In what is reported to be his last documented communication, Nyima Drakpa, the Tibetan monk who died on October 2, 2003, following torture in Chinese prison, has called for international attention to China’s cruel treatment of the Tibetan people.

Drakpa, a monk from Nyatso monastery in Tawu in eastern Tibet (currently under Sichuan Province), who was briefly in the re-established Ganden Monastery in South India in the 1990s before returning to Tibet, talks about the discrimination that the Tibetan people face in Tibet today, whether in the society itself or in the Chinese justice system.

Drakpa was arrested in 2000 for putting up posters calling for Tibetan independence and had been serving his sentence. On October 2, 2003, he died in the hospital where he had been moved to ten days earlier, according to the Tibet Information Network (TIN).

Drakpa’s communication was written in 2001 and addressed to the Dalai Lama and the Tibetan people. It was released by a fellow monk from Ganden Monastery, in the wake of his passing away.

Following is the rough translation of the communication in Tibetan (a copy of which ICT received), based on the translation provided by TIN.

An Appeal from the Core of My Heart

To His Holiness the Dalai Lama, and all fellow Tibetan brethren,

I am a Tibetan youth from Tawu (Ch: Daofu) area of Kham region and my name is Keri Nyima Drakpa (sked ri’i nyima grags pa). Just as the saying, “Although small, a marmot has all his physical attributes complete”, although I am neither a great educated scholar nor a rich and powerful famous figure, I am someone with a boundless love and concern for my own people. I have been repeatedly analyzing the state of our people’s backwardness and the issue of the denial of human rights or political authority under the oppression of the ruling classes, to the extent that we don’t even have the right to use our own language.
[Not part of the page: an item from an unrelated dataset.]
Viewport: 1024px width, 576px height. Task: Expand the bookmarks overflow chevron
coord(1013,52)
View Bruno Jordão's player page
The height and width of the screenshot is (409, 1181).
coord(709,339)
At the same time, having studied and absorbed the glorious historical accounts of how our ancestors had exercised political authority and ruled the country, I made a firm resolution that, if necessary, I would definitely sacrifice my own life for the sake of my people. Thus, with unfeigned sincerity, wishing that my fellow Tibetan people could enjoy good freedom, and with the feeling of how wonderful it would be if a Tibetan nation could be established, I wrote many posters demanding that, ” All Chinese return to your hometowns and allow Tibet to be independent.” I put them up on the corner and walls of the District Government buildings on January 7, 2000, April 9, 1998, November 10, 1999, November 12, 1999, November 19, 1999, December 6, 1999 and December 29, 1999. At the end of each poster I wrote my name clearly.

However, unfortunate that I am, before I had managed to accomplish a single objective, my life was at the hands of the cruel and repressive Chinese.
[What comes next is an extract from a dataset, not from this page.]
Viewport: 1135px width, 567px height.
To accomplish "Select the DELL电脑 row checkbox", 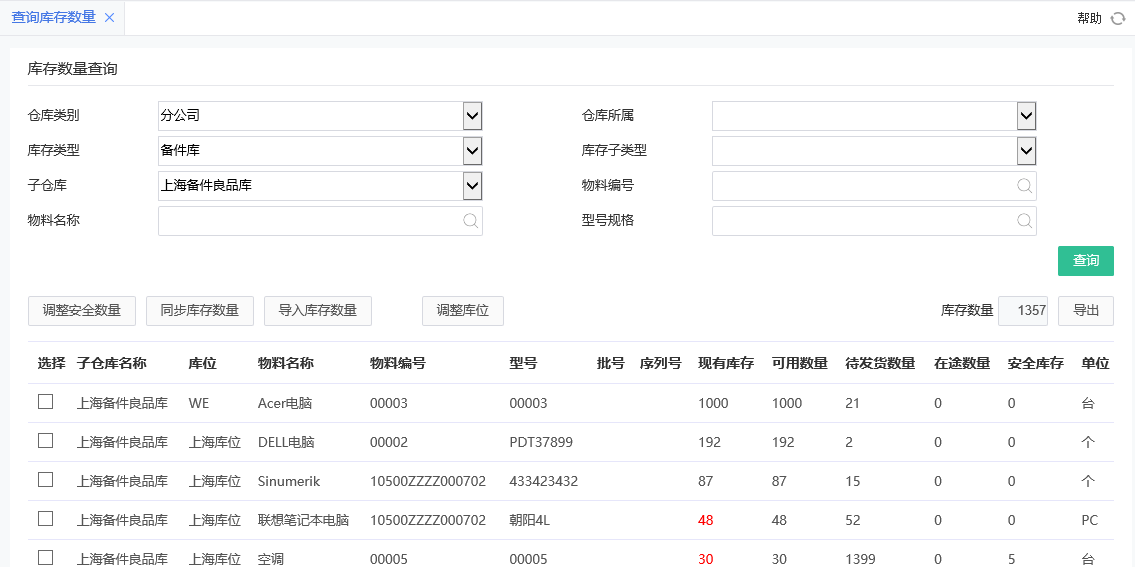I will click(45, 441).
Last year, on March 22, when I was in Lhasa, four members of the Tawu Public Security Bureau officers arrived and arrested me immediately. Then, without even asking me a single question, they began beating me in the way a drum is beaten and rendered me incapable of uttering a word. Thereafter, without giving me even a morsel of food or a drop of water, I was put on a plane and taken to Chengdu.

Upon arrival in Chengdu, they let a few Chinese security bureau cadres beat me up. Those reincarnations of the black devil himself, in the form of Chinese cadres, pinned me down and beat me so mercilessly that I was neither dead nor alive. At that time, I became unconscious involuntarily. When I regained consciousness, it was around eleven at night. My entire body hurt with excruciating pain and it was impossible to move properly. In particular, I realized that both my legs had turned numb and were devoid of any sensation.

Ten days after we had arrived in Tawu, they started interrogating me. Despite the intense and excruciating pain all over my body, although unfortunate that I was, I managed to tell them exactly everything that I deeply believe and feel in my heart, and acknowledged that I had written all those posters.

Therefore, last year on October 5, the Court in Karze (Ch: Ganzi) Tibetan Autonomous Prefecture, sentenced me to a prison term of nine years. However, I’m now in such a decrepit state that I cannot eat even a morsel of food, and my legs, too, are rendered lame by the cruel Chinese. As such, I know that I will die before long. I am certainly not afraid of dying.

Whether it is relayed to my maternal uncle, Jowo Kyab, or to my fellow Tibetans who cherish and have pride in their people, as this ruddy-faced Tibetan’s life is about to end, my appeal is to ensure that through the good offices of His Holiness the Dalai Lama, the issue of China’s bullying tactic on the Tibetan people, through cruel treatment of sentencing of people like me, is made widely known in the international community.

In addition, I appeal to my fellow Tibetan brethren with whom I share the same flesh and bone, you must know and understand the truth about how China mistreats us through unreserved bullying, illegal and immoral actions. We must unite at all costs and rise up against China.